**Objective:**
Can you swap "legend dot" for "legend marker" in the material below and give every line back otherwise unchanged? Leave the pictures out.

Part of a data file:

** begin **

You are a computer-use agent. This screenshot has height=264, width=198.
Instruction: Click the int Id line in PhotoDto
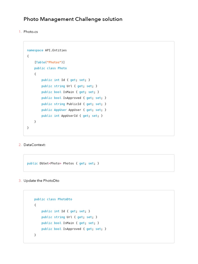[66, 211]
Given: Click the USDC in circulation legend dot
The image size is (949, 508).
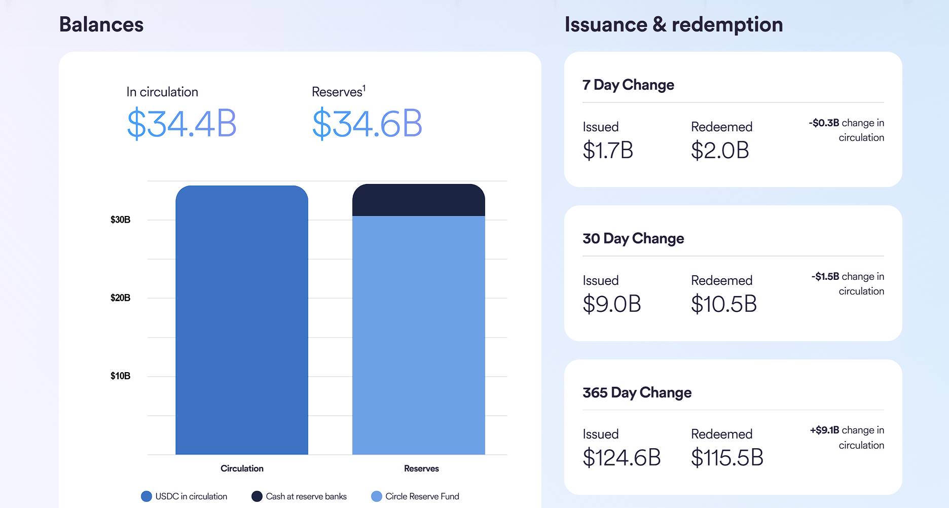Looking at the screenshot, I should (x=147, y=496).
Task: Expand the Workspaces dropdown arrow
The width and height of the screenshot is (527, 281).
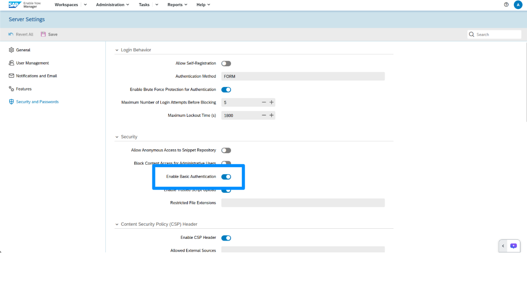Action: [85, 5]
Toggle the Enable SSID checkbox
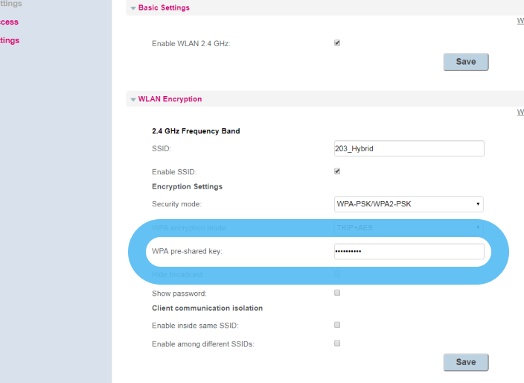 click(337, 171)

** end **

**Completed exercise:**
You are a computer-use agent. This screenshot has height=264, width=198.
Instruction: Click the int Id line in PhotoDto
[66, 211]
Given: Click the USDC in circulation legend marker
The image size is (949, 508).
Looking at the screenshot, I should (x=147, y=496).
Task: Expand the Workspaces dropdown arrow
The width and height of the screenshot is (527, 281).
Action: [85, 5]
Toggle the Enable SSID checkbox
 click(337, 171)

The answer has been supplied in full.